The balcony where he perched has gone along with the smog and the gaslight that probably gave his work those eerie tinges of blue and orange. The old boy would recognise some of the landmarks such as Cleopatra’s Needle, but much of the skyline, more reminiscent of modern Shanghai, would have baffled him.
Would he have recognised The Savoy of today? Certainly – some things remain constant in an uncertain world. Its Canadian operators, Fairmont, have recently re-opened after a three-year renovation project costing something in the region of £220m. They’ve polished this temple to opulence until it sparkles. Basically, they’ve taken the best and made it even better.
But they’ve kept all the Savoy’s greatest hits – the glorious Art Deco and Edwardian features, the famous Grill, the American Bar, the meeting rooms where Churchill lunched with his wartime Cabinet colleagues and the cheeky-chappy liveried doormen who greet you so cheerily as you bowl in from The Strand.

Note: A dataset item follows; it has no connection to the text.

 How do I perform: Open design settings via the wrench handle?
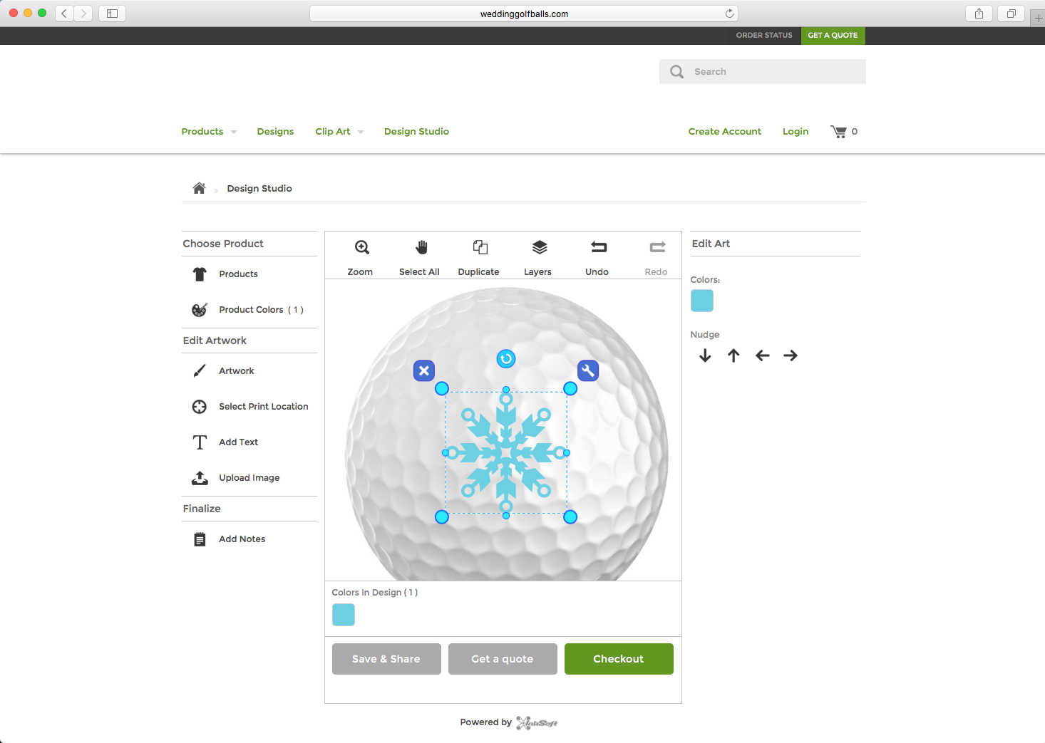tap(588, 370)
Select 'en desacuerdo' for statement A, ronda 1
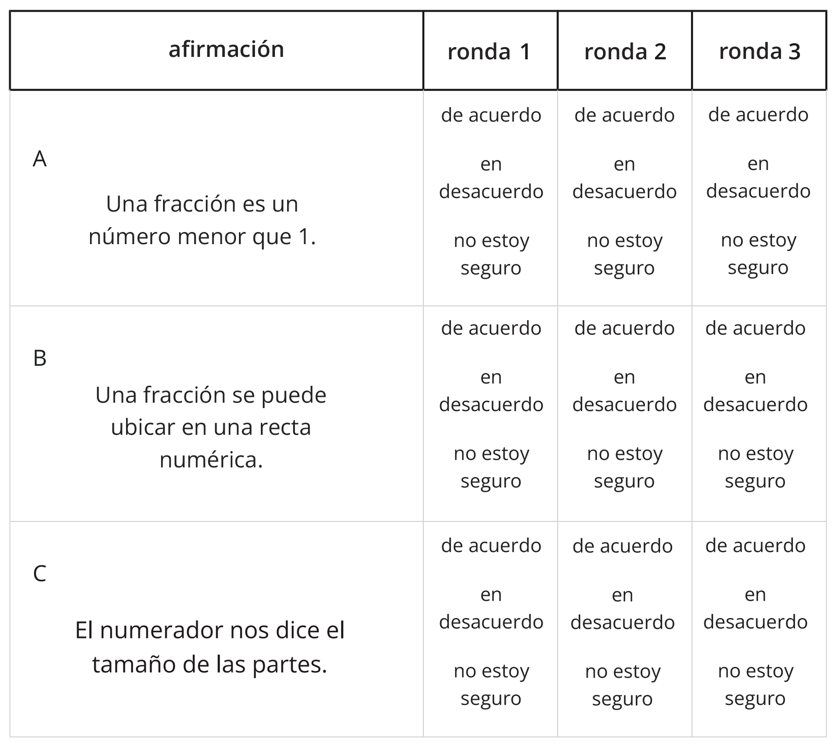Viewport: 837px width, 749px height. pyautogui.click(x=491, y=178)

And its marbled halls still echo with history, a history that has links with the north west. The Savoy Palace was built by a nobleman in the 13th century. It later became home to John of Gaunt, the Duke of Lancaster, but it didn’t survive the Peasant’s Revolt. However, the estate remains part of the Duchy of Lancaster.
Centuries later impresario Richard D’Oyly Carte began a 20-year association with Gilbert and Sullivan that was so successful he built his own venue, The Savoy Theatre, just to stage their wildly popular operas.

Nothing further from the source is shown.